**DATA SHOWN:**
#####

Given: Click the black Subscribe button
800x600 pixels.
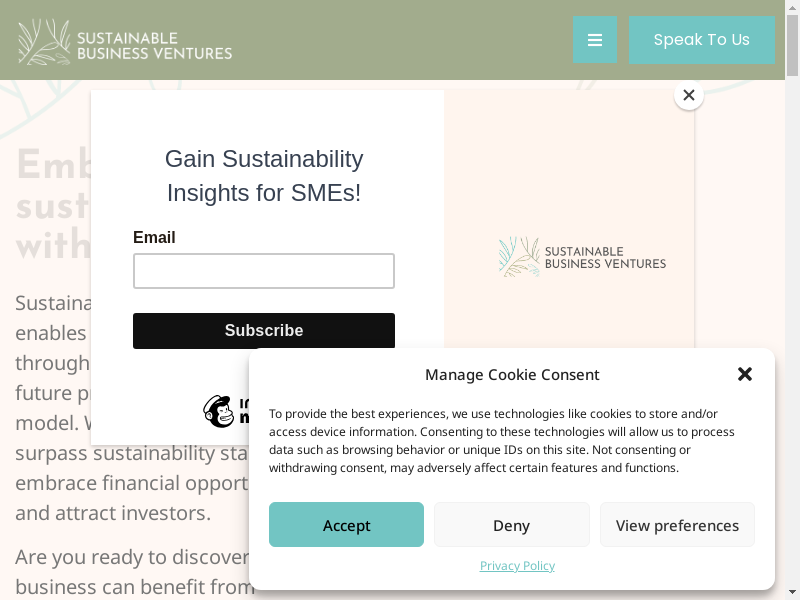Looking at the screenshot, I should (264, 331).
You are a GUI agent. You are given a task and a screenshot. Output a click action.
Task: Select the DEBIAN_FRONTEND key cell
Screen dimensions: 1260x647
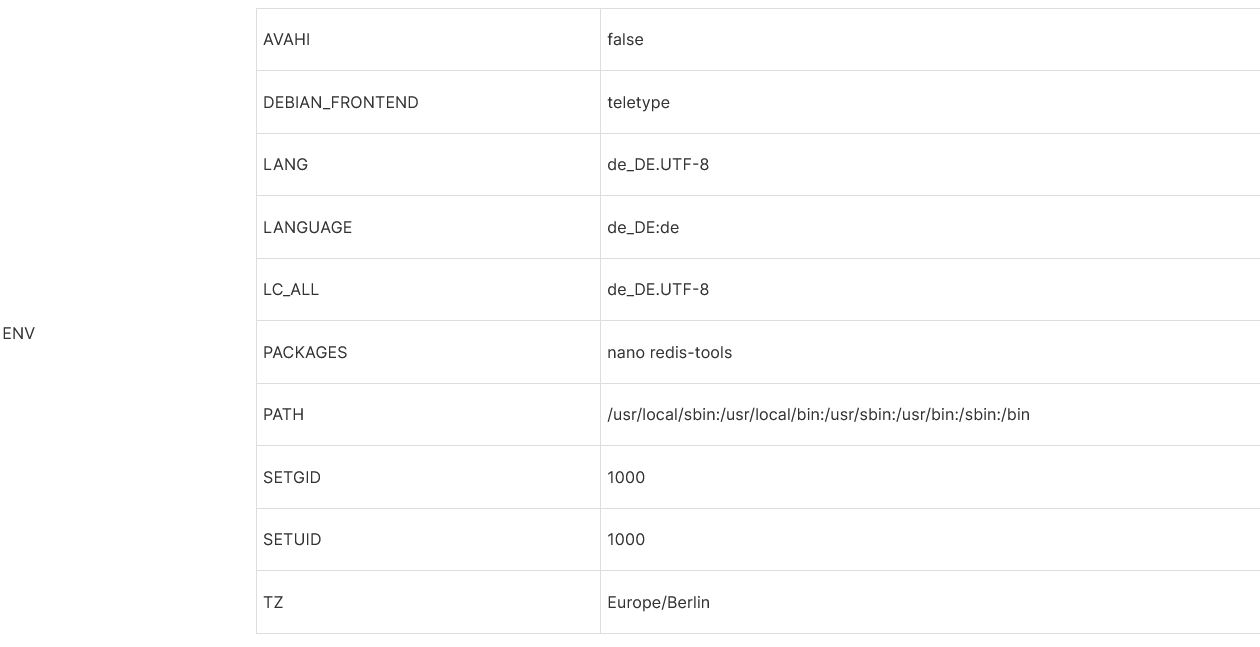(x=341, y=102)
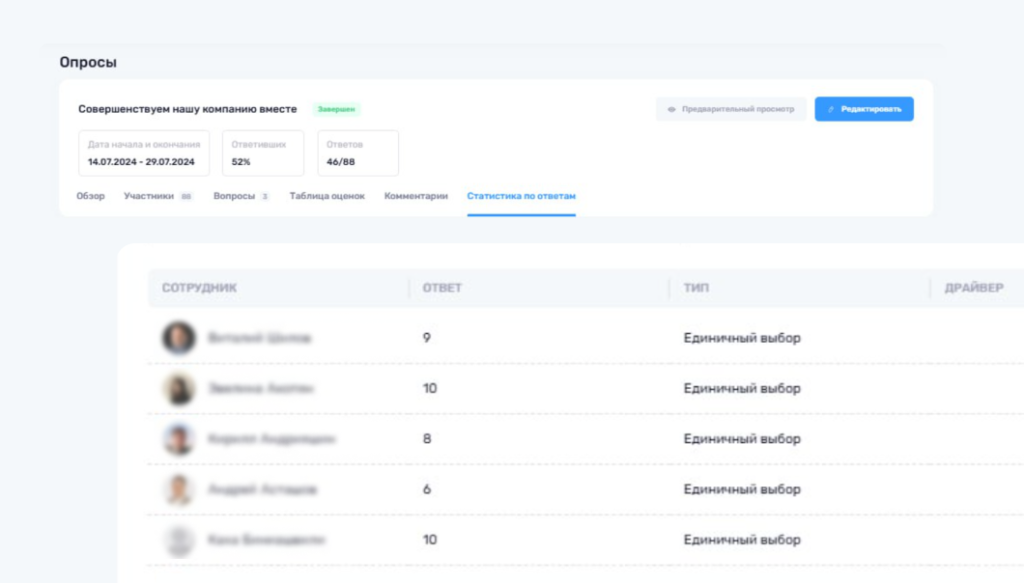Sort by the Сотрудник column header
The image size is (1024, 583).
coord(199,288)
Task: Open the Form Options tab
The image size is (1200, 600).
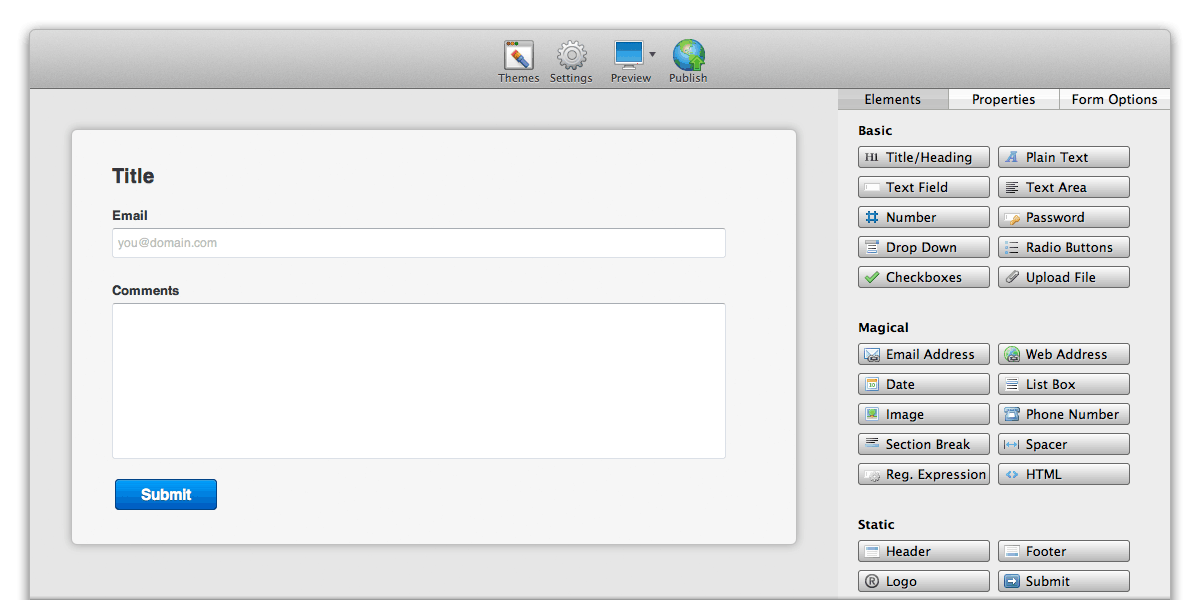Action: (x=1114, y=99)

#####

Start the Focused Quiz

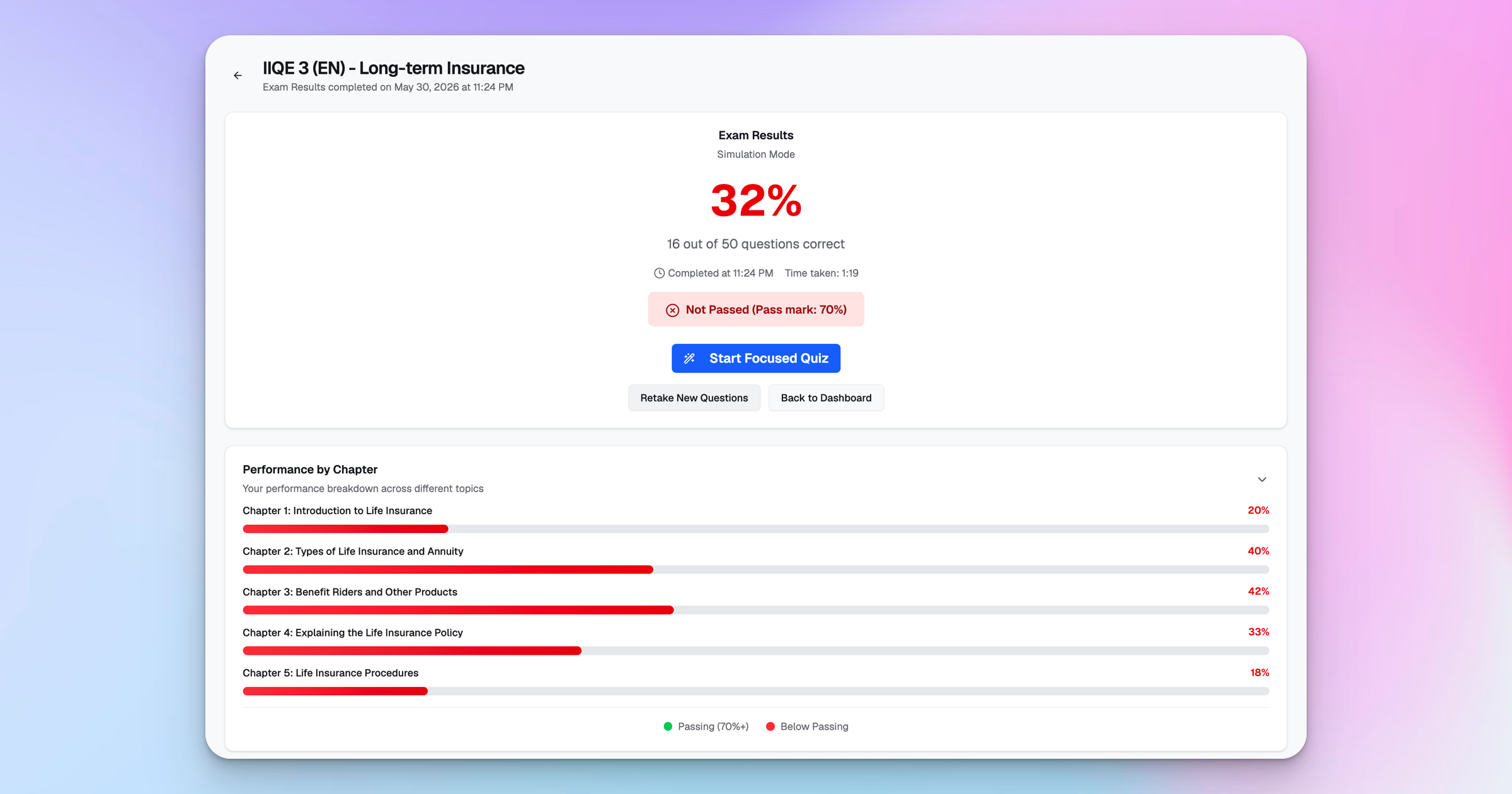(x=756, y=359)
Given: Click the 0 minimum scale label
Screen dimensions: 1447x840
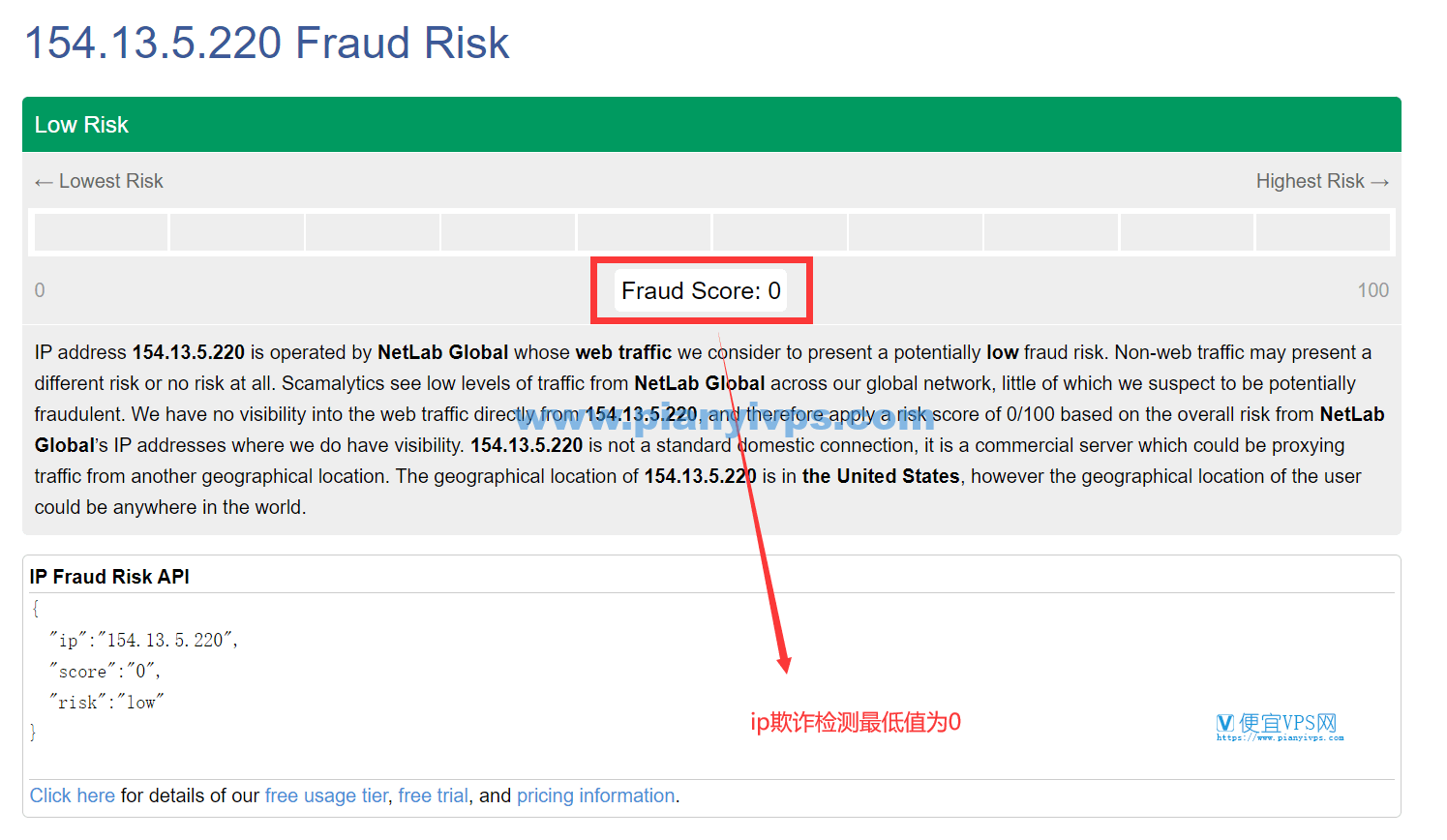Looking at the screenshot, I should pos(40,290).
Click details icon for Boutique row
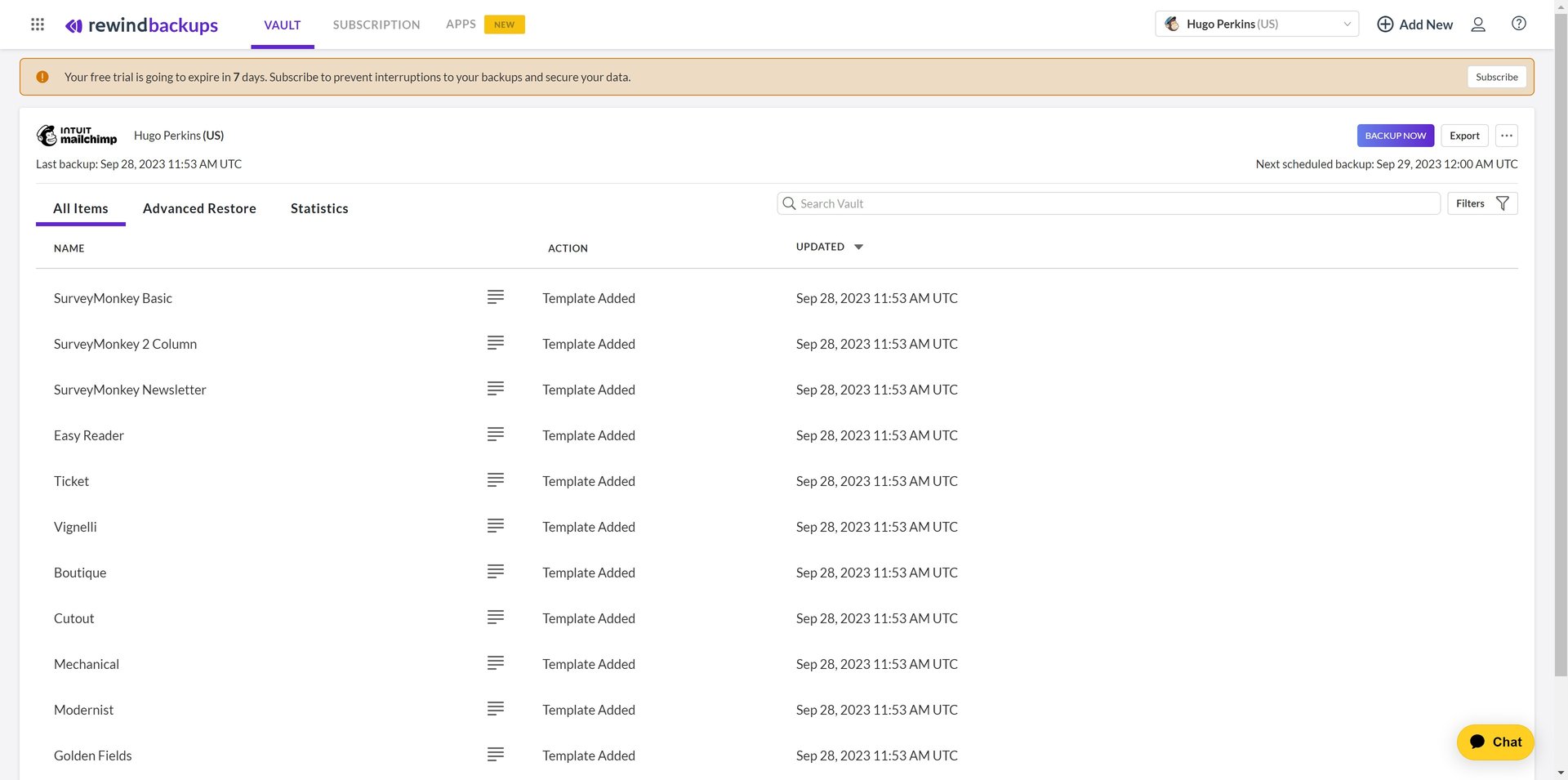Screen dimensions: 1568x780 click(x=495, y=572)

#####

An exact copy is needed of the stretch above that opens with the line containing "Given: Click the black Subscribe button" and closes with the line containing "Task: Select the DEBIAN_FRONTEND key cell"; the pictures are not part of it.

Given: Click the black Subscribe button
800x600 pixels.
Looking at the screenshot, I should (264, 331).
You are a GUI agent. You are given a task and a screenshot. Output a click action.
Task: Select the DEBIAN_FRONTEND key cell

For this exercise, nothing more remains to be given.